Toplam nüfusa göre kişi başına düşen işlenen arazi miktarı dekar olarak; Dünya’da 11, Asya’da 5, ülkemizde 7, Yeni Zelenda ve Avustralya toplamında 161 dekardır. Kır nüfusuna göre kişi başına düşen üretimde kullanılan, değerlendirilen arazisi Dünya’da 26, Asya’da 10, Amerika’da 144, ülkemizde 31, ABD’de 129, Brezilya’da 268, Rusya’da 287, Avustralya ve Yeni Zelenda toplamında1.225 dekardır. Arazi sahipliği açısından bakıldığında Anglo Amerikan grubu ülkelerin kanada, Avustralya ve yeni Zelenda ile birlikte değerlendirildiğinde Dünya’ya nasıl hakim oldukları ve nüfuslarına kıyasla tarım potansiyelleri ile toprak sahipliğinin yüksekliği görülmektedir. Bu kıyaslamalar yapıldığında ülkemizin kullanılmayan, atıl bırakılan bir dekar toprağının olmaması gerektiği daha iyi anlaşılacaktır.
Üretimde kullanılmayan atıl araziler açısından bakıldığında ise sırasıyla kırsal kesimde yaşayan kişi başına arazi israfı yine dekar olarak Avustralya-Yeni Zelenda da 676, Rusya’da 170, İran’da 51, Dünya’da 12, Ülkemizde 8, Asya’da 3 dekardır. Ancak Avustralya ve Yeni Zelenda’da nüfusun azlığı toprakların büyüklüğü ile birlikte değerlendirildiğinde toprak israfının verilerde görüldüğü gibi olmadığı anlaşılır.
Tarımda verimliliği etkileyen önemli ve bir diğer faktör de işletme büyüklüklerinin yetersiz olması nedeniyle birim alan başına maliyetlerin yükselmesi, verimliliklerin ve dolayısıyla üretimin düşüklüğüdür. Ülkemizde; kırsal kesimdeki nüfus başına ekilip dikilen, üretim yapılan tarım arazisi olarak yaklaşık 10 dekar arazi düşerken, fiilen tarım yapılan araziler, meralar ve ormanların toplamından oluşan değerlendirilen araziler dikkate alındığında bu alan 30 dekar olmaktadır.
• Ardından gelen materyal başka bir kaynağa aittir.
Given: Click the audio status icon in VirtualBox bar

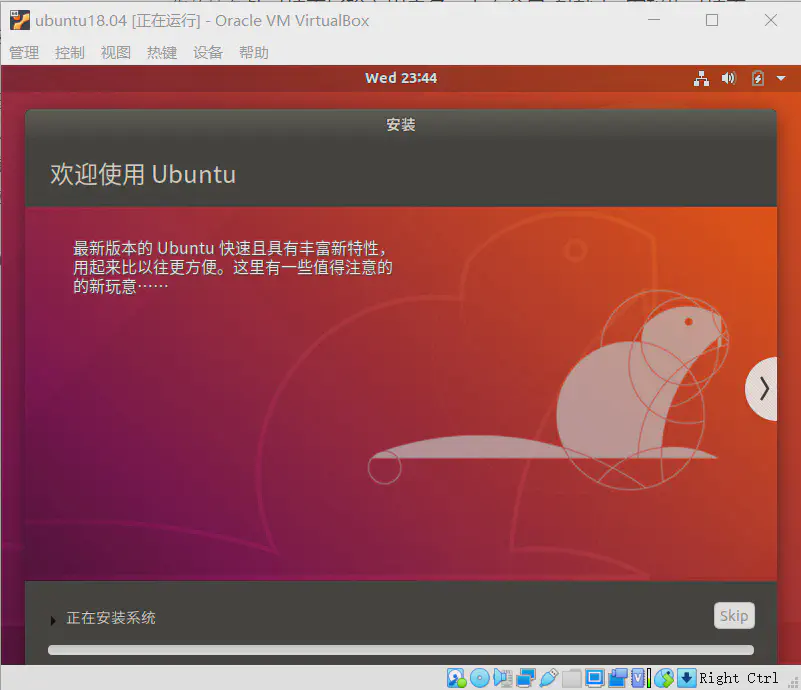Looking at the screenshot, I should click(x=502, y=678).
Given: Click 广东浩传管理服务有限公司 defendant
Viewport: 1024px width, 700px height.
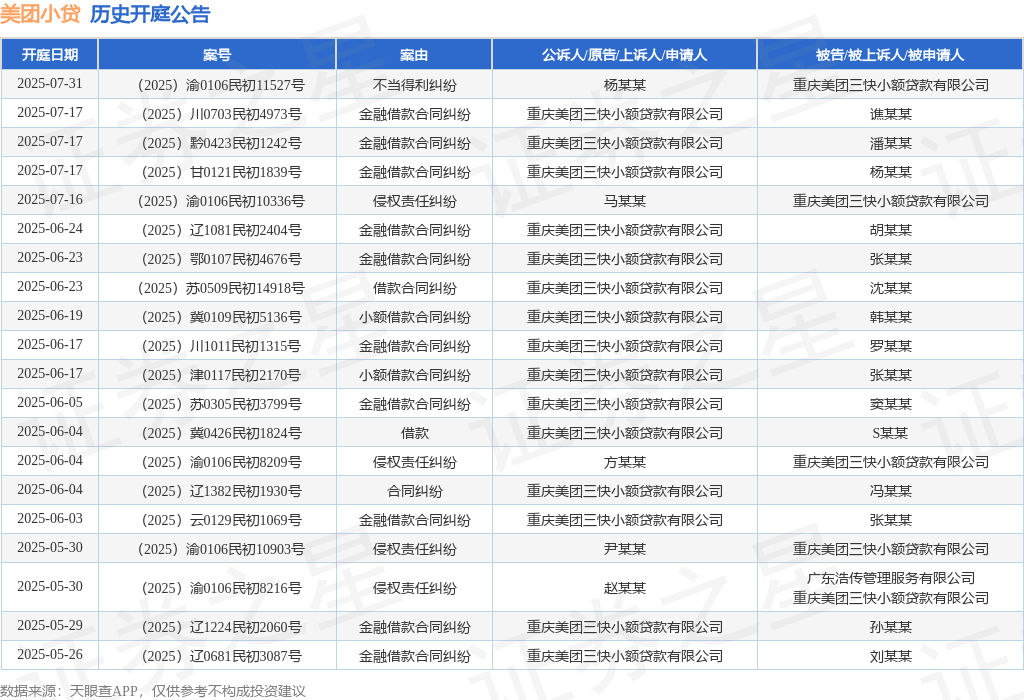Looking at the screenshot, I should (x=890, y=578).
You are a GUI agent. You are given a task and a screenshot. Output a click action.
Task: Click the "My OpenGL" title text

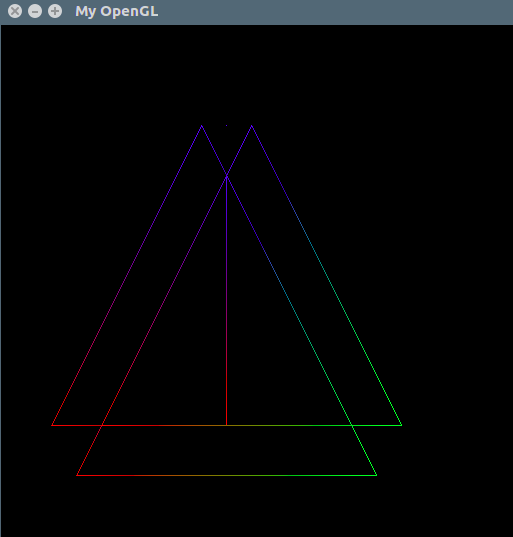[x=116, y=11]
Diğer taraftan; AB’de işletme büyüklüğü 150 dekar iken bu alan ülkemizde 50 dekar olup o da ortalama beş parçadan oluşmaktadır. Yıllardır arazi toplulaştırılması yoluyla işletmeler optimal büyüklüklere yükseltilip bu sorun çözülememiştir. Bu nedenle çiftçilerimizin örgütlenerek toprak toplulaştırılması yoluyla çözülemeyen sorun üretim toplulaştırılması yoluyla çözülmelidir.
Toprak varlığımızın ne kadarının ne oranda kullanıldığı konusunda ki genel bilgilendirmeden sonra, toprak kullanımımız konusunu, bu bölümde; topraklarımızın israfı, verimlilik ve kalkınma ilişkisi, bundan sonraki bölümde meralarımız, israf, verimlilik, hayvancılığımız ve kalkınma, tarımla ilgili son bölümde de ormanlarımız israf, verimlilik ve kalkınma şeklinde üç ayrı inceleme halinde ayrıntılarıyla değerlendirilecektir.
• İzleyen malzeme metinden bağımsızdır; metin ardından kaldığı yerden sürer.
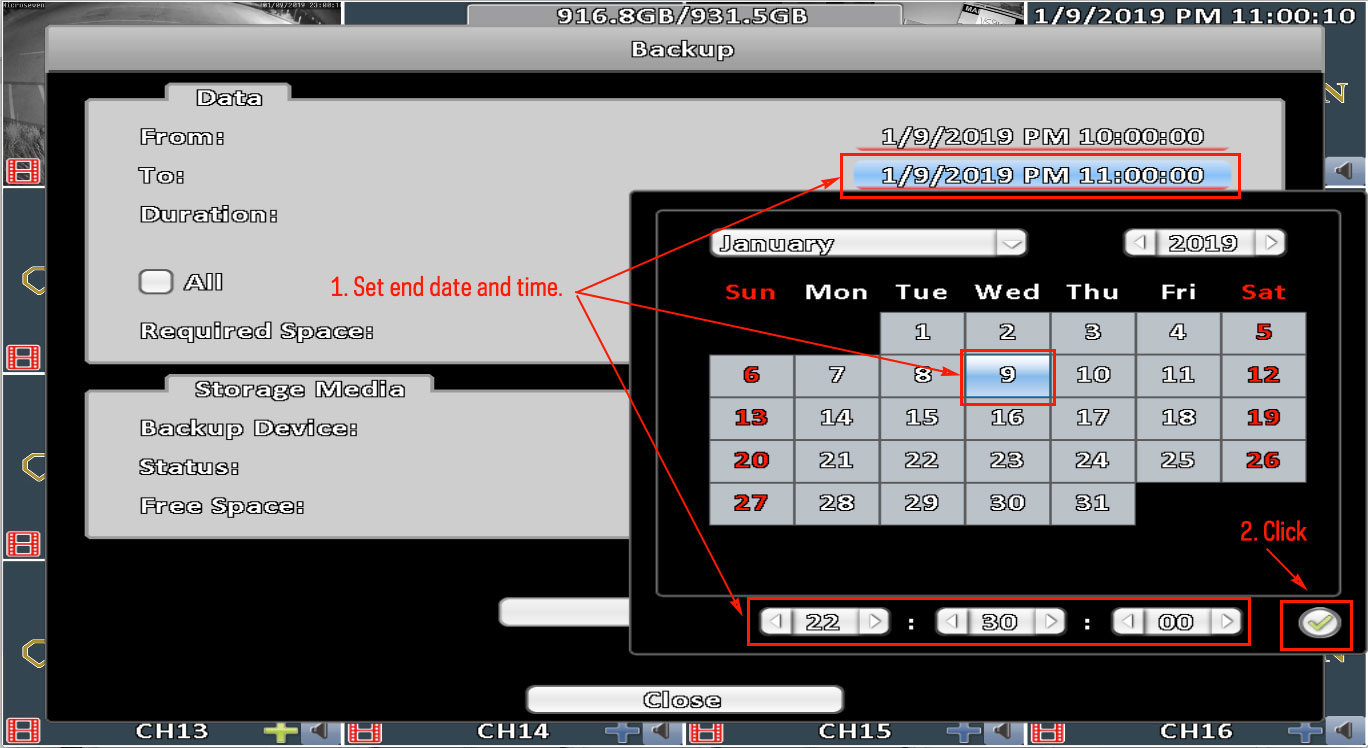
Task: Click CH16 speaker audio icon
Action: (x=1342, y=732)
Tarım Sektöründe Çalışan Başına Düşen Gelir ve İstihdam
FAO ve Dünya Bankası 2022 yılı verilerine dayanarak yaptığım hesaplamalara göre; ülkemizde toplam nüfusun %23,2’si tarımdan geçimini sağlamakta, buna rağmen toplam istihdamın ise %17,2’si tarım sektöründen sağlanmaktadır. Bunun anlamı; gelişmiş ülkelerde tarımda makineleşmenin daha fazla olduğu ve makine kullanımının optimalleştirildiği, israfın azaltıldığı, tarımdan geçinen nüfusun ve istihdamın çok daha az, birim alan ve kişi başına verimliliğin çok daha fazla olduğu, bunları sağlayacak örgütlenmeler yoluyla girdi kullanımında tasarruf sağlayacak, verimliliği yükseltecek, üretim maliyetlerini azaltacak üretimde toplulaştırmalar yapılabildiği ve böylece tarımdan geçimini sağlayanların kişi başına gelirlerinin diğer sektörlerden daha az olmadığı görülecektir.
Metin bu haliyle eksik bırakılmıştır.